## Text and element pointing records
* * *

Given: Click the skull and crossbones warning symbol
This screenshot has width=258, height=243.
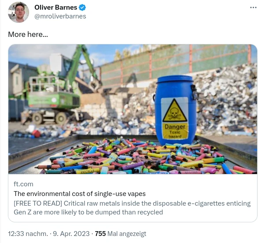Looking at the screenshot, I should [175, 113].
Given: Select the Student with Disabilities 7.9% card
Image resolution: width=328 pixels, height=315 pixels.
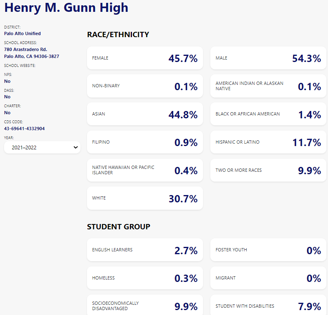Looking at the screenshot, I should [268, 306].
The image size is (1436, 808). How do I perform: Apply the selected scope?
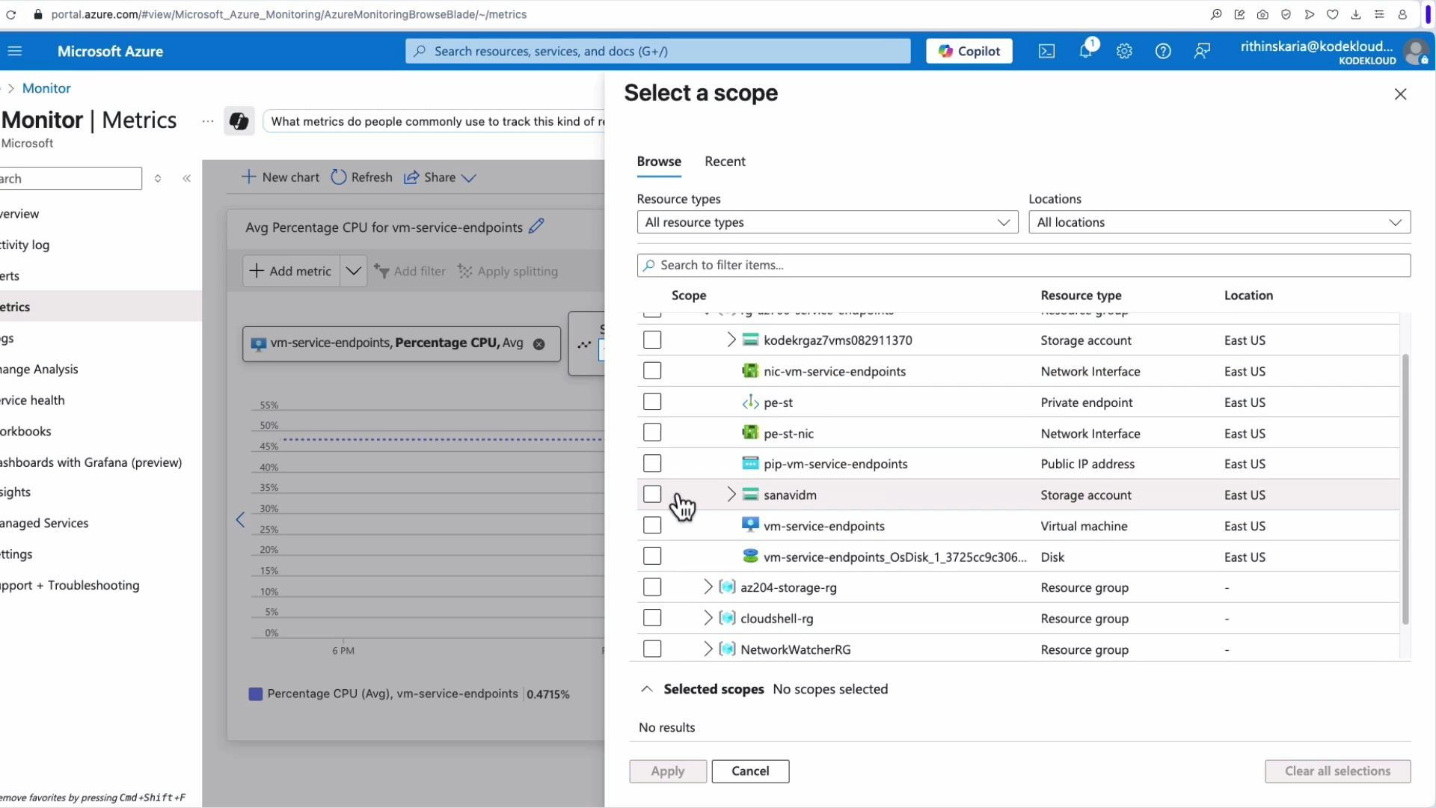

* * *

## Task prompt
Output every line of the listing, starting at the line containing "Given: Select the" and running through the end of the listing, inclusive, as a Markdown table with the columns Row and Text. Omit blank lines and the pictures.

## Completed task
| Row | Text |
|---|---|
| 1 | Given: Select the Student with Disabilities 7.9% card |
| 2 | Image resolution: width=328 pixels, height=315 pixels. |
| 3 | Looking at the screenshot, I should [268, 306]. |
| 4 | The image size is (1436, 808). How do I perform: Apply the selected scope? |